僕は話を聞きながら、なんだか自分がクラタを演じる気になってしまっていた。そして、愛子ちゃんにたとえ演技でも「接吻」するのかと思うと、少しどきどきした。それを冗談交じりに落窪さんに言うと、別に真似だけでいいんだぞ、と真顔で釘を刺されて、ちょっとがっかりした。

 僕が落窪さんに敬語を使わないのは、僕と落窪さんが小学校の同級生だからである。僕たちの地元は千葉市の郊外。僕が一浪したから学年が一つ違うわけだ。小学生の当時は、そんなに仲良くはなかったと記憶している。クラスも違っていたから、顔を知っていた程度だったはずだ。それがこの劇団で再会してからは、たぶん今ではお互いに唯一の友人とも言える存在になっていると思う。敬語を使わない割に「さん」という敬称をつけてはいるが、それはもう愛称みたいなものだ。そして僕は、このようにしばしば、劇団の演出家兼脚本家である彼の作品制作に付き合わされているのであった。

 今回の脚本は、落窪さんの夢から着想を得たそうだ。オペラでも有名な「サロメ」をオマージュしたものとなっている。あらすじは次のとおりだ。


 同郷のクラタとスオウさんは、大学時代に先輩・後輩だった間柄だ。二人は同郷で、西瓜の名産地である岩手県尾花沢市の生まれである。スオウさんは交通事故で両親と妹を同時に亡くすと、精神的錯乱のなかでマンションの自室から飛び降り、自殺未遂を起こす。脳に損傷が残ったこともあり、仕事は辞めざるを得なかったが、日常生活に支障はないとのことで、数カ月の入院ののち、退院。逗子で鮮魚店を営んでいる母方の叔父のところへ引き取られる。時は二月。クラタがスオウさんのもとを訪れるところから物語は始まる。

 スオウさんは自室に案内すると、「見せたいものがある」という。それはなんと「銀の皿に載った妹の首だ」というのだった。しかし、クラタが見ると、それはただの大きな丸い西瓜である。スオウさんは「妹を父から独占するために、父と母、そして妹を殺し、こうして妹の首を愛でているのだ」というのだった。スオウさんは妹に口移しで名産の西瓜を与えるというが、実際は盆の上の西瓜を取り換えているだけであった。

 それから一週間後、クラタは地元尾花沢にスオウさんを連れ出すことに成功する。クラタは実家に招待するが、その家は空き家といっていいほどの廃墟だった。部屋に唯一残された冷蔵庫からクラタが出して見せたのは、銀の盆に載った二つの大きな西瓜である。

「これは僕の妹と、血のつながらない母の首だ」

 と告げるクラタ。それを聞いたスオウさんは笑って言うのだった。

「俺に勝ったつもりか。愚かな奴め」

 スオウさんは西瓜を思い切り床に打ち付け、割ってしまう。

「うまいから食ってみろよ。これは人間の首なんかじゃない。血も通わない冷え切った西瓜だ」

 スオウさんはすくった西瓜をクラタに差し出す。しかし、クラタは自らの手で西瓜の真っ赤な実をほじくり出して、カブトムシのようにすする――。そこで幕は閉じる。

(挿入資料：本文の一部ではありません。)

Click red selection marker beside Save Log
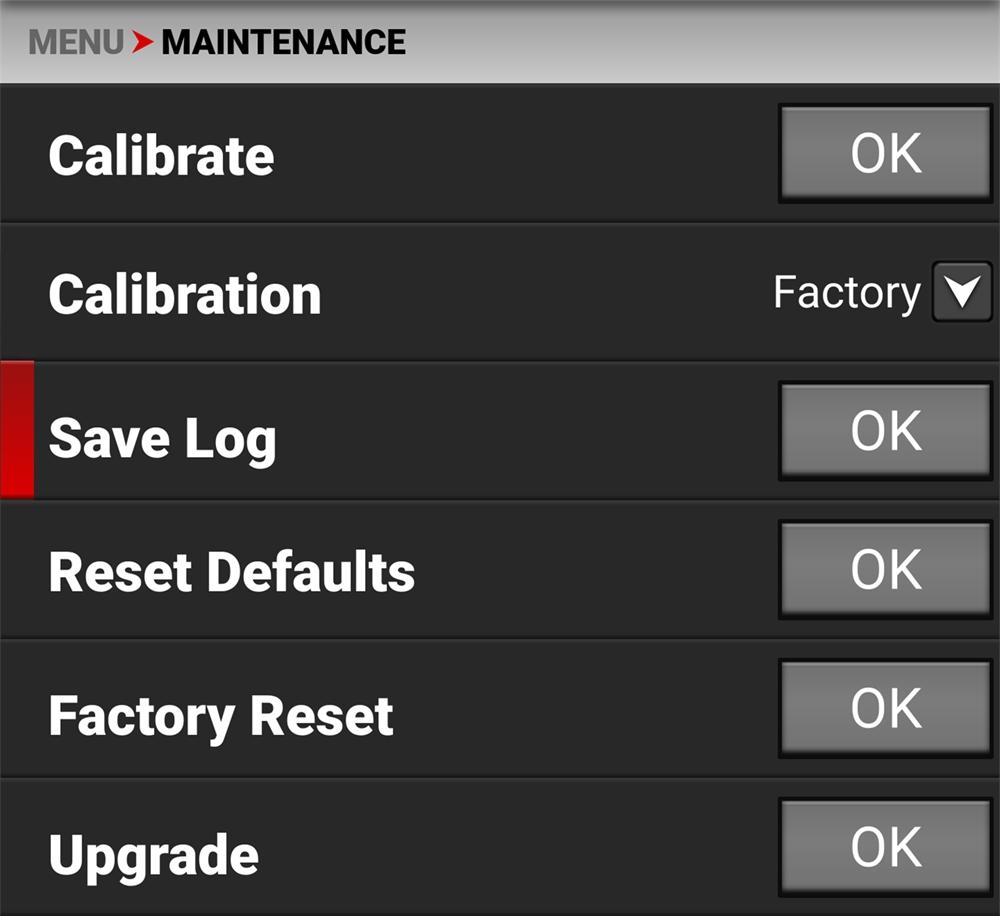Screen dimensions: 1000x916 click(17, 429)
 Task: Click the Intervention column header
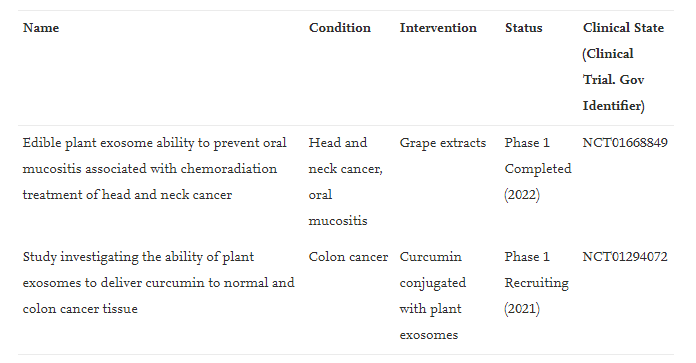tap(438, 28)
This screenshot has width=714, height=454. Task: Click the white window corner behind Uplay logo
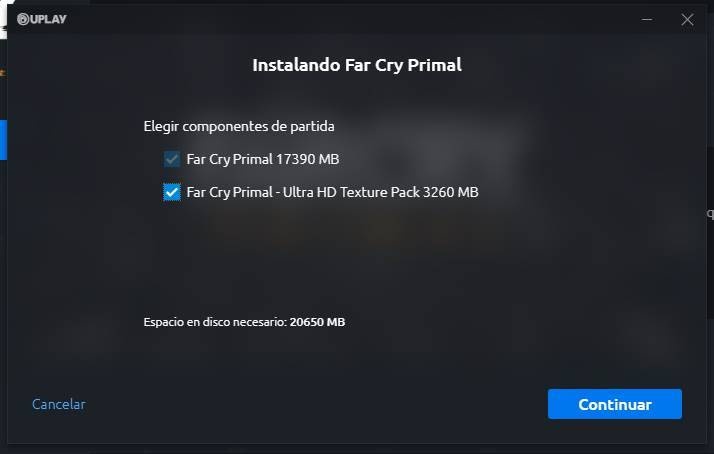pyautogui.click(x=6, y=8)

 その間に、スオウさんの両親の出会いや、彼が生まれた経緯などについても、奇想天外なストーリーが繰り広げられるが、大筋はこうした感じだ。

 落窪さんの脚本は、これまで一度も劇団の本公演には採用されたことがなかった。日の目を見たのは、劇団非公式の自主プロジェクト公演だけである。むろん、今回の卒業公演もそうだ。落窪さんは超然とした見た目に似合わず、意外と野心的な人間だから、おそらく本音では満足していないだろう。せめて卒業公演だけでも、劇団として大々的にやりたかったに違いない。だが、彼の脚本はこのとおり奇抜すぎて、団員たちにもなかなか受け入れられなかったのだ。その一方で、彼の脚本・演出独特の世界観には熱烈なファンもいた。そこで、そうした好意的な演劇仲間を学内外問わず寄せ集めて、自分の工面した費用で公演を企画し、実施していたのである。

 ちなみに僕も、彼の脚本は嫌いではなかった。あらゆる利害関係から解き放たれた大学生だからこそできる自由な表現を、存分に味わえると思うからだ。その異世界を目の当たりにすると、観客だけでなく、演じる側までぞくぞくするした。

 ただ、今回の脚本には少し引っかかるところがあった。同郷の男性二人――狂気的な先輩とそれに振り回される凡庸な後輩。その関係が、落窪さんと僕の間柄とどうしても重ならずにはいられなかったのである。

 ほの明るい曇り空から、雨は降り続ける。日が沈むのも月が上るのも、すべて隠してしまって。